Part of the issue has to do with which groups are entitled to an automatic exemption under DC law.  For example, project-based section 8 housing has a standing exemption, as do charitable non-profits that provide housing and services to the disabled or terminally ill.  Yet some charitable non-profits that provide housing and seem like they would also likely be exempt have to seek separate legislation because under the code it’s unclear if they will qualify.   This is probably the case with many of the Church groups requesting exemptions in the bills before you today.

In other instances, requests come from for-profit developers seeking property tax abatements for projects that vary significantly in the percentage of the housing that is affordable, and the income levels used to define low-income.  In addition, some developers seek abatements after the development has been planned and the financing secured, raising questions as to why additional financial aid from the city is needed.

A property tax abatement is a financing tool for affordable housing, and thus it should be treated like any other housing financing program.
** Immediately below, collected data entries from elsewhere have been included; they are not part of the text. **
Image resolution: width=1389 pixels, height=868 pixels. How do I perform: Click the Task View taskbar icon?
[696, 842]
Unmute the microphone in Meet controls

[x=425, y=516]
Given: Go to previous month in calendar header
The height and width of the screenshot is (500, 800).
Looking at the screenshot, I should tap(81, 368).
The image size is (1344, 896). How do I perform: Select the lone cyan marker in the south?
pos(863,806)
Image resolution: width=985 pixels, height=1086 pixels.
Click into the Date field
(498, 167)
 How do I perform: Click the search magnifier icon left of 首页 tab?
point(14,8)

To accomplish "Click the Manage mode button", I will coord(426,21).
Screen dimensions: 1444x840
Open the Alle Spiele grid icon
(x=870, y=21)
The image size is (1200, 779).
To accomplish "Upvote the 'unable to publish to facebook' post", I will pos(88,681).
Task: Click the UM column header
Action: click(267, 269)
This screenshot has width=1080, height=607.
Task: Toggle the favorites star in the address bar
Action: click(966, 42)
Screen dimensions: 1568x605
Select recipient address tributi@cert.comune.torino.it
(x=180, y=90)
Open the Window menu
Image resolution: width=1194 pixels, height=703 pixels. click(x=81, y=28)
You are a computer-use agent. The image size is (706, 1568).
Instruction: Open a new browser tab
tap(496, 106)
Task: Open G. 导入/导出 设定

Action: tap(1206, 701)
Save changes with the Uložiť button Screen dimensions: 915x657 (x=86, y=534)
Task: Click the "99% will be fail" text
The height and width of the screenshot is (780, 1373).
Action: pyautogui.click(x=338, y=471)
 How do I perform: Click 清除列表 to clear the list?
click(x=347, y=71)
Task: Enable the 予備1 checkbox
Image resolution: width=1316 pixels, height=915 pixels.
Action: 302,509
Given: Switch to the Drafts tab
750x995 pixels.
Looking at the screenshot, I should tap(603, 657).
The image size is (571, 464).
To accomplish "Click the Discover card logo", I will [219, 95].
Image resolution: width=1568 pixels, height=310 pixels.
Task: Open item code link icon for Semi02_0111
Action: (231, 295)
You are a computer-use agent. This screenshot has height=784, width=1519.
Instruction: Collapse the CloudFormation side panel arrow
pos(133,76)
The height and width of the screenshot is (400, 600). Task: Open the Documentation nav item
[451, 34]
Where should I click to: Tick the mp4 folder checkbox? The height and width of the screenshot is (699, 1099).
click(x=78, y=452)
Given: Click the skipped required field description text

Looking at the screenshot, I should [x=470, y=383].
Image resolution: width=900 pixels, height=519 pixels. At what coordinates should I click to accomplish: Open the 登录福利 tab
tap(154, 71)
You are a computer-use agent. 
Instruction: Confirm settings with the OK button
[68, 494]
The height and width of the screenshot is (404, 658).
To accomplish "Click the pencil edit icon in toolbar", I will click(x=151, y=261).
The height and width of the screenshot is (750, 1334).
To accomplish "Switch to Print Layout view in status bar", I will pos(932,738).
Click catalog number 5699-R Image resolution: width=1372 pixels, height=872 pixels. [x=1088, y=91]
Affordable housing developers have to apply for a limited pool of financing for the Housing Production Trust Fund and Low-Income Housing Tax Credits, why should property tax abatements or exemptions be any different?  It would be reasonable then to set aside a capped amount of financing in the budget to provide for an affordable housing tax abatement financing tool.  This is similar to a suggestion made by the Coalition for Non-Profit Housing and Economic Development (CNHED) earlier this year.  The program could be run by DHCD, who is best equipped to evaluate affordable housing projects and make determinations of what is the best use of the set financing tools they have to move projects forward.   This would allow tax abatements to be built into the overall financing plan, helping ensure that the abatements are used most appropriately.

Specifically related to many of the bills today, an affordable housing tax abatement program run by DHCD could have the benefit of answering some of the questions and concerns that arise from the bills being considered today:

  • While the majority of the bills mention that they will be for low-income or affordable housing, none have listed what the affordability level of those units would be;
  • The majority of bills do not restrict the use of the tax abatement to affordable housing;
  • In two of the bills, projects at 800 Kenilworth Avenue and 2300 Pennsylvania Avenue, which are developed by for-profit developers, the projects are already developed and have at least some occupants.  It isn’t clear why these projects now need a tax abatement.  Moreover, the project at 2300 Pennsylvania Avenue has already received over $10 million in subsidies from the District and its newly leased supermarket will receive property tax exemption under DC’s existing neighborhood supermarket tax incentive legislation.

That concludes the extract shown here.